2. That the county judge and the Railroad Company, to whom they were first issued, were guilty of fraud in the issue of the bonds.
The court may have held the bonds void on the latter ground, and may have based its decree on that allegation. If so, there can be no pretence that such a ground involves any question of the Constitution of the United States or of the State of Iowa.
In the argument of counsel before us, no attempt is made to show that any provision of the Constitution of the State of Iowa conflicts in any way with the Constitution of the United States. The whole case, in the language of the brief, is put upon the ground that the 'Supreme Court of Iowa has made a decision in this case which impairs the obligation of contracts;' and the argument goes upon the fundamental error that this court can, as an appellate tribunal, reverse the decision of a State court, because that court may hold a contract to be void which this court might hold to be valid. If this were the law, every case of a contract held by the State court not to be binding, for any cause whatever, can be brought to this court for review, and we should thus become the court of final resort in all cases of contract, where the decisions of State courts were against the validity of the contracts set up in those courts.

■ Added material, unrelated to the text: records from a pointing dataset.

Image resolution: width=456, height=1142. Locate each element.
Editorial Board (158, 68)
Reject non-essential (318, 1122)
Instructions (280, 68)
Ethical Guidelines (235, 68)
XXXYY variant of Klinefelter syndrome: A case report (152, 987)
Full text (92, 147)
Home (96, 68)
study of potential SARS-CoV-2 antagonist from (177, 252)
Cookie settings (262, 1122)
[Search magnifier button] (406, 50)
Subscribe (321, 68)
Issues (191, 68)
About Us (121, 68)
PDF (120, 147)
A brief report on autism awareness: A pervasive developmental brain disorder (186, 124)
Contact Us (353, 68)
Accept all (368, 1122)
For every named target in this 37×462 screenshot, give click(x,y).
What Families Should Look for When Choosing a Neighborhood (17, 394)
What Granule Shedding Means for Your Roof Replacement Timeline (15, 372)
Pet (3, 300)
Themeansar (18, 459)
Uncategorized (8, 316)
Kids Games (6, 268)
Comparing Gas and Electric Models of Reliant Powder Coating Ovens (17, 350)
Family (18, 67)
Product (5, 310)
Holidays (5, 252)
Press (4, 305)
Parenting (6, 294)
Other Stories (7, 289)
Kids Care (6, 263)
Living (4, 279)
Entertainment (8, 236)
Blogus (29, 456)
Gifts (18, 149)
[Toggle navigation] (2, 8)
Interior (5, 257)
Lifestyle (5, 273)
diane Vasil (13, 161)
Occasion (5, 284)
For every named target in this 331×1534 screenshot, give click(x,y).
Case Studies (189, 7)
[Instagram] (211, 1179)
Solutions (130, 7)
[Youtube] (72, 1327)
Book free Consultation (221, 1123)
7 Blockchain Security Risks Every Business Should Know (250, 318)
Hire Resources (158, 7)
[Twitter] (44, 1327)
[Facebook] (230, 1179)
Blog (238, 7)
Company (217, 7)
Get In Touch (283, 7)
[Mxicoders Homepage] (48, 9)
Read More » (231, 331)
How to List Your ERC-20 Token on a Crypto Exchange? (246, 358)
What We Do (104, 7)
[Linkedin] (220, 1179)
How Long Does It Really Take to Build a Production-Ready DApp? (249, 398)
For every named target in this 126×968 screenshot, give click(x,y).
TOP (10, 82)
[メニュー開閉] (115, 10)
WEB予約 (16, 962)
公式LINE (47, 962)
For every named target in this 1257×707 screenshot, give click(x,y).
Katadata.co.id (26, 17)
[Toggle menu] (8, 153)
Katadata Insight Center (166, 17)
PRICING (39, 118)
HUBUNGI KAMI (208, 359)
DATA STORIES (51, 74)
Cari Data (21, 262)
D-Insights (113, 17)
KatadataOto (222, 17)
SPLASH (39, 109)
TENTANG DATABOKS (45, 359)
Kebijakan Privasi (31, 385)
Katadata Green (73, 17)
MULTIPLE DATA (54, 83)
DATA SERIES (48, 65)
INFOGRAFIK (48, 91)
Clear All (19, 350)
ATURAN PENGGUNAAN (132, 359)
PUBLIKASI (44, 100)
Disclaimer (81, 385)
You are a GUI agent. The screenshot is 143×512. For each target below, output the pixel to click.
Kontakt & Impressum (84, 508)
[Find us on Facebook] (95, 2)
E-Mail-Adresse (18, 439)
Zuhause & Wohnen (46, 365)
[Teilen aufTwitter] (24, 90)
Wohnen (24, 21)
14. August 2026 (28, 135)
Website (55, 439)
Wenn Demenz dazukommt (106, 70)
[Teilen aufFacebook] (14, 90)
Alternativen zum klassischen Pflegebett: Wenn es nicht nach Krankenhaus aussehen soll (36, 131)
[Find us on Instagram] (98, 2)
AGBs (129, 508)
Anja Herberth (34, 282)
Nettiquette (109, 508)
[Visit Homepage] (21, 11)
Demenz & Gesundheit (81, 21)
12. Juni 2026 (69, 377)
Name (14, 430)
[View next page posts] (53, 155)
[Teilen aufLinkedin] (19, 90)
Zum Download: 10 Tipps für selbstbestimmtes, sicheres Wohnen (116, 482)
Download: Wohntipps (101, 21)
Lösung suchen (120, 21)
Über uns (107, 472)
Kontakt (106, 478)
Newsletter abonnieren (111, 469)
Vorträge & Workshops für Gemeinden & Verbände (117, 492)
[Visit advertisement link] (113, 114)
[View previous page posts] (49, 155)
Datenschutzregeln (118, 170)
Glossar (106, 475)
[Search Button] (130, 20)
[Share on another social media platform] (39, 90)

This, obviously, was not the purpose of the Judiciary Act. It must be the Constitution, or some law of the State, which impairs the obligation of the contract, or which is otherwise in conflict with the Constitution of the United States; and the decision of the State court must sustain the law or Constitution of the State in the matter in which the conflict is supposed to exist, or the case for this court does not arise. No such thing appears in the case before us, which is the case of a citizen of Iowa, suing a corporation of Iowa, in the Iowa courts, their rights being determined either upon a construction of local law in no way in conflict with the Federal Constitution, or else upon a simple question of fraud.